→ **Request 1**:
Repeat the records from the line with "The height and width of the screenshot is (671, 1172)." through the end of the records, swapping "rightmost" for "leftmost" and leaving everything else unchanged.
— START OF Document extract —
= Back-formation =

Creating a word by removing actual or supposed affixes

Back-formation is the process or result of creating a new word via morphology, typically by removing or substituting actual or supposed affixes from a lexical item, in a way that expands the number of lexemes associated with the corresponding root word. James Murray coined the term back-formation in 1889. (Oxford English Dictionary Online preserves its first use of 'back-formation' from 1889 in the definition of to burgle; from burglar.)

For example, the noun resurrection was borrowed from Latin, and the verb resurrect was then back-formed hundreds of years later from it by removing the -ion suffix. This segmentation of resurrection into resurrect + ion was possible because English had examples of Latin words in the form of verb and verb+-ion pairs, such as opine/opinion. These became the pattern for many more such pairs, where a verb derived from a Latin supine stem and a noun ending in ion entered the language together, such as insert/insertion, project/projection, etc.

== Similar phenomena ==
Back-formation may be similar to the reanalyses or folk etymologies when it rests on an erroneous understanding of the morphology of the longer word. For example, the singular noun asset is a back-formation from the plural assets. However, assets was not originally a plural; it is a loanword from Anglo-Norman asetz (modern French assez). The -s was reanalyzed as a plural suffix.

Back-formation varies from clipping – back-formation may change the word's class or meaning, whereas clipping creates shortened words from longer words but does not change the class or meaning of the word.
— END OF Document extract —
— START OF Available data —
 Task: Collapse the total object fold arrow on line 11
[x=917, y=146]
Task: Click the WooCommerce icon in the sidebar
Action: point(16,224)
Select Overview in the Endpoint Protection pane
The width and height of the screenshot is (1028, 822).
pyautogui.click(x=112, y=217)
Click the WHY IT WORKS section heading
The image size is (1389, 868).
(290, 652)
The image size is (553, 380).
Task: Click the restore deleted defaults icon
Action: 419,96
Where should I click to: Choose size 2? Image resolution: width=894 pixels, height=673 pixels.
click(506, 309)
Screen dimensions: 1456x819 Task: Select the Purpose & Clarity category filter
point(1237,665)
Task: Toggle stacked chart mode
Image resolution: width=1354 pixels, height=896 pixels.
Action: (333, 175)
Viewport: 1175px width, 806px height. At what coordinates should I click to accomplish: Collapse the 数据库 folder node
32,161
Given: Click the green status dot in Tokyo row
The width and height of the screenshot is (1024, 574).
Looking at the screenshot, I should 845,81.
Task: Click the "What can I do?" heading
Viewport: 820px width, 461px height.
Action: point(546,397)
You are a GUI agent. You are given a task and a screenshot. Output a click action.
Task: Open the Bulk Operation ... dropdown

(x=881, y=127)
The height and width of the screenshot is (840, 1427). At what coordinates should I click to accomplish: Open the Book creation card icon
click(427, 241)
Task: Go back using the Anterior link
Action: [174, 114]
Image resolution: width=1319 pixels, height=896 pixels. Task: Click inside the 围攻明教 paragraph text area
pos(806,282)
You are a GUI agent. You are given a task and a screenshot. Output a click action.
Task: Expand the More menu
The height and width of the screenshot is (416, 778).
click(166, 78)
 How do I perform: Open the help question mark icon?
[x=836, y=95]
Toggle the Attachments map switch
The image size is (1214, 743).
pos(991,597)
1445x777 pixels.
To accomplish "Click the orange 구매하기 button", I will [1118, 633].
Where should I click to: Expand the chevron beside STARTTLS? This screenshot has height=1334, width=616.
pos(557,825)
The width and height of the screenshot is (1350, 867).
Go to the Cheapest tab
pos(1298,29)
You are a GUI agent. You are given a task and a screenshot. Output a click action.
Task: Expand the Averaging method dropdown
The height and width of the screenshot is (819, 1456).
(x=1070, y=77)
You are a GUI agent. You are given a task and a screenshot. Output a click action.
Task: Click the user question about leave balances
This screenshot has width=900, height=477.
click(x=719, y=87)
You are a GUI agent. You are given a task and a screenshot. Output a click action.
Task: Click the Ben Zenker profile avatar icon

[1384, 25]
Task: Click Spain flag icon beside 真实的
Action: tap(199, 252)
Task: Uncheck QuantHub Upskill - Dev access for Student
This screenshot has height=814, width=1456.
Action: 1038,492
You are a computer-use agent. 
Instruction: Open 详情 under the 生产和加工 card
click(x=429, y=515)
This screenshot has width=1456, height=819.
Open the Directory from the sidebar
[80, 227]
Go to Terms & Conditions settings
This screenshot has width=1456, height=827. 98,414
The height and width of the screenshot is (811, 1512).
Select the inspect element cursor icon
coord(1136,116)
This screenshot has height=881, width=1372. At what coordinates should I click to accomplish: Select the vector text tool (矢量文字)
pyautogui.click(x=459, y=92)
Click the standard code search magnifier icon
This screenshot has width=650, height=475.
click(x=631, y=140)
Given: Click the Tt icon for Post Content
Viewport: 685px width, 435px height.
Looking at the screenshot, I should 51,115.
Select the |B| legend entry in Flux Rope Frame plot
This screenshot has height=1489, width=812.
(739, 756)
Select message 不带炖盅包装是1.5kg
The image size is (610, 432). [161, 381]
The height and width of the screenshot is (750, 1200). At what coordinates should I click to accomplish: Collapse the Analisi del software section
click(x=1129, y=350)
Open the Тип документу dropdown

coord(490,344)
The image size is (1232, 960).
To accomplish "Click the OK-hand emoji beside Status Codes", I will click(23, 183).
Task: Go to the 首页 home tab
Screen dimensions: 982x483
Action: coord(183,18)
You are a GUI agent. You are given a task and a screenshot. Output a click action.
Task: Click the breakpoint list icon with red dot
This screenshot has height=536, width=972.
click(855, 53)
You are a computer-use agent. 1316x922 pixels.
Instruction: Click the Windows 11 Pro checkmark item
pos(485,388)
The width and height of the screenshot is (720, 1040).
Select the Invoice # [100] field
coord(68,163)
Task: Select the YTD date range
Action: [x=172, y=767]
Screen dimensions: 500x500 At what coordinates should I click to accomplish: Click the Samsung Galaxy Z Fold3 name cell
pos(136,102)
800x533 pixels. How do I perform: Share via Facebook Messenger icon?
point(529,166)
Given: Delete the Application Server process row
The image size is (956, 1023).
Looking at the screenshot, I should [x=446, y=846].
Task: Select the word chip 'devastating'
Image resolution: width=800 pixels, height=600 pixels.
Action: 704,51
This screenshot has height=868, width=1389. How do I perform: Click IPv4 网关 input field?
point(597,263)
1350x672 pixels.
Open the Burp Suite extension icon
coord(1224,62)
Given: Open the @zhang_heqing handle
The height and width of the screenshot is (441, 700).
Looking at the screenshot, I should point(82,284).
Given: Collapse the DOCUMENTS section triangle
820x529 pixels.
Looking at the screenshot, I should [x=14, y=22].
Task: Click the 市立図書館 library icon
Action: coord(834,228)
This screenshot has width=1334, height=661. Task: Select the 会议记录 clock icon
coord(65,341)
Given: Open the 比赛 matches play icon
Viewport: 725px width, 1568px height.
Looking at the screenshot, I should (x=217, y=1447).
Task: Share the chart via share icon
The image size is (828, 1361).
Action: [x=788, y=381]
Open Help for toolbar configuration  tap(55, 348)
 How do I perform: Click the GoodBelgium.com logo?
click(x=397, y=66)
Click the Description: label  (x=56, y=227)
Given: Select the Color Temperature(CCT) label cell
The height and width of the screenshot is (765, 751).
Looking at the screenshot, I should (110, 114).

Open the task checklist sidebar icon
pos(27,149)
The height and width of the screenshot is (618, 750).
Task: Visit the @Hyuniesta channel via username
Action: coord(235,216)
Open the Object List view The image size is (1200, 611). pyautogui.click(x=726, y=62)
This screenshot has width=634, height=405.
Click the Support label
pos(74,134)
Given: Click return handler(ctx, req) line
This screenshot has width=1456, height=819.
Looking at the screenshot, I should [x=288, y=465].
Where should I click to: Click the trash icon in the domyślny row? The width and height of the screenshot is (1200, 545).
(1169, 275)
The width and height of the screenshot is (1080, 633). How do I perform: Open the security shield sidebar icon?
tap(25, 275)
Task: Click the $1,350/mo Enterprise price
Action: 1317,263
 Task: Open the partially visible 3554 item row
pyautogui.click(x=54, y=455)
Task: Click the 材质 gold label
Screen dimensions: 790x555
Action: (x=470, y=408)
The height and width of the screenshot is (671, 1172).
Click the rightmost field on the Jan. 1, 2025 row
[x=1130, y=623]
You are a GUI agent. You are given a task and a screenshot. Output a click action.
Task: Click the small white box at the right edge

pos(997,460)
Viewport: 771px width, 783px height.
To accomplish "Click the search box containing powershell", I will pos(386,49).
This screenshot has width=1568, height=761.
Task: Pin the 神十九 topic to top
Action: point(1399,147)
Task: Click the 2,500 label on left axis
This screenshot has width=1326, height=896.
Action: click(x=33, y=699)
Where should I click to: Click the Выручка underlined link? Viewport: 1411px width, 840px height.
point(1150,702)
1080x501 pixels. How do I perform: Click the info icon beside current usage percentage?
— END OF Available data —
→ **Request 2**:
According to the back-formation article, who coined the term "back-formation," and in what year?

→ **Task response 1**:
The height and width of the screenshot is (671, 1172).
Click the leftmost field on the Jan. 1, 2025 row
[x=1130, y=623]
You are a GUI agent. You are given a task and a screenshot. Output a click action.
Task: Click the small white box at the right edge

pos(997,460)
Viewport: 771px width, 783px height.
To accomplish "Click the search box containing powershell", I will pos(386,49).
This screenshot has width=1568, height=761.
Task: Pin the 神十九 topic to top
Action: point(1399,147)
Task: Click the 2,500 label on left axis
This screenshot has width=1326, height=896.
Action: click(x=33, y=699)
Where should I click to: Click the Выручка underlined link? Viewport: 1411px width, 840px height.
point(1150,702)
1080x501 pixels. How do I perform: Click the info icon beside current usage percentage?

→ **Task response 2**:
James Murray, in 1889.